Covid-19 Heaps Misery On Algeria's Wilting Vineyards
Algerian winemaker Dahmane Hamamouche used to rise early and rush to work each morning, but he no longer bothers, as his firm chokes on a cocktail of woes.
Long accustomed to nasty surprises including unpredictable weather patterns and periodic mildew outbreaks, Algerian vintners are now facing their worst season in decades.
Soaring temperatures have decimated grape yields and a five-month-long lockdown to combat the Covid-19 pandemic has paralysed the sector.
"We cannot bear this," lamented Hamamouche, who set up a Societe Agricole de Production de la Vigne et du Vin (SAPVI) in 2004.
His wine-making enterprise sources grapes from vineyards in the Sidi Bel Abbes highlands, some 435 kilometres (270 miles) southwest of Algiers, and a clutch of other elevated areas.
Wine-making in the area dates back to Roman antiquity and today Algeria ranks second only to South Africa in wine production on the continent.
But if the unfolding disaster "carries on for more than another month or two, we won't be able to hold out," said Hamamouche, arms crossed over a blue T-shirt.
"We're already finding it difficult to pay salaries."
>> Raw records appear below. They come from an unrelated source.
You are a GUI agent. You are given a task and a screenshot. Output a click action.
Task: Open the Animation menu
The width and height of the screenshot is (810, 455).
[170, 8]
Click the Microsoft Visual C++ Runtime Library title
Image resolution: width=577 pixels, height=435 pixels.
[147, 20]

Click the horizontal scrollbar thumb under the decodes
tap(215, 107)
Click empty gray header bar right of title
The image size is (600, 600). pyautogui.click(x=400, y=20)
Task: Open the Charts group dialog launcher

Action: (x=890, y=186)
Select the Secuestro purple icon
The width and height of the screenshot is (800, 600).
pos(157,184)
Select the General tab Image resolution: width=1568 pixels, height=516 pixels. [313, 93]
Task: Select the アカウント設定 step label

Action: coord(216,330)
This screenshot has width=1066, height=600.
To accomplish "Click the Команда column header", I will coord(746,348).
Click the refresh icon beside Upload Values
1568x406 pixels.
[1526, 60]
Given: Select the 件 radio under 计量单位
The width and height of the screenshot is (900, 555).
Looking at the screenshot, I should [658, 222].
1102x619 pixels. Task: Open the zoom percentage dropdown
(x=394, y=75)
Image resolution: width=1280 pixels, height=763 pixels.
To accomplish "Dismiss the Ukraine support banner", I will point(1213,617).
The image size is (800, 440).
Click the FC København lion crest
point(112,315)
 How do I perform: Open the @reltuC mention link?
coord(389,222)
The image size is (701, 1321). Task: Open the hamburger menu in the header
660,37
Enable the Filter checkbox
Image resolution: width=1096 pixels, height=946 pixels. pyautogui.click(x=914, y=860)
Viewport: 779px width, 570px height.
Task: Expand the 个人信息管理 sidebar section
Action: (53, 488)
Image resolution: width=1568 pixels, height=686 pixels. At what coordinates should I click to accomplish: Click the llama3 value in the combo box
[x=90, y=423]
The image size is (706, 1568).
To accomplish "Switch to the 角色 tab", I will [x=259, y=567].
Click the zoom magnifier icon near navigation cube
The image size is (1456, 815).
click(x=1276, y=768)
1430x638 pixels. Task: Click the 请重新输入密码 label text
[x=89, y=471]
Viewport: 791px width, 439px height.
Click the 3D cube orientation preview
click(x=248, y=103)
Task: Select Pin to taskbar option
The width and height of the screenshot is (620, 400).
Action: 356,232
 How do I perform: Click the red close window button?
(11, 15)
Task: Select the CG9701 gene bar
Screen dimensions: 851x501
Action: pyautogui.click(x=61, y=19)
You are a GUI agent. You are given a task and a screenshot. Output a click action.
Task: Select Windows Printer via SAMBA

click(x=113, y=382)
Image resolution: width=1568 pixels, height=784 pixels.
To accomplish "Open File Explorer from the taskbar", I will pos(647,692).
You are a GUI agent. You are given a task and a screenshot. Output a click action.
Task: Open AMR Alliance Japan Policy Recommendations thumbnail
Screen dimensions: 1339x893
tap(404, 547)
Algeria's cafes and restaurants only reopened in mid-August, when the country emerged from its strict coronavirus lockdown.
Adding to Hamamouche's frustrations, a ban on alcohol distribution -- part of the lockdown -- has yet to be lifted, and alcohol is only sold in specialised stores.
"The government must allow distribution to revive our economic activity," the vintner urged. "We are at a standstill!"
No official reason has been given for the ban.
The livelihoods of staff ranging from factory technicians, labourers, cleaners, guards, administrative staff and accountants are at stake.
Attou, 20, is one of the few grape pickers still working in the vineyards of Sidi Bel Abbes.
"It's not like normal, we will harvest far less than usual due to the scorching summer," he told AFP. "Normally, there are a lot more grapes."
Fellow grape-picker Ezzine, 38, was also downbeat. "Viniculture is disappearing," he said.
But the industry has survived major setbacks in the past.
Nine years after the 1962 independence from France, a political crisis between Algiers and its former colonial master prompted Paris to suspend imports of Algerian wine.
In a bid to offload the surplus, the government turned to alternative markets, notably the former USSR, but without success.
In 1971, president Houari Boumediene reluctantly decided to pare back land devoted to the nation's vineyards by some 40 percent.
He knew it would dramatically downsize Algeria's second largest industry, after oil, but the country needed to ease political pressure from France.
Vineyards were also hit hard by 1992-2002 civil war, which pitted the security forces against Islamists and killed an estimated 200,000 people.
Agricultural labourers stopped growing or even deliberately uprooted vines, out of religious conviction or fear of reprisals by the jihadists.
Today, the area covered by vineyards in the country is around 75,000 hectares (185,000 acres), compared to 350,000 under French rule.
But the domestic appetite for wine remains healthy: the Algerian Drinks Producers Association says consumption averaged 1.4 litres per resident in 2017.
Producers are now pinning their hopes on state intervention to buy up this year's surplus produce, help them replant vines and develop the sector.
"A national agricultural plan is needed to help small-scale growers repopulate vineyards," said Ghanem Bouha, who manages SAPVI's finances.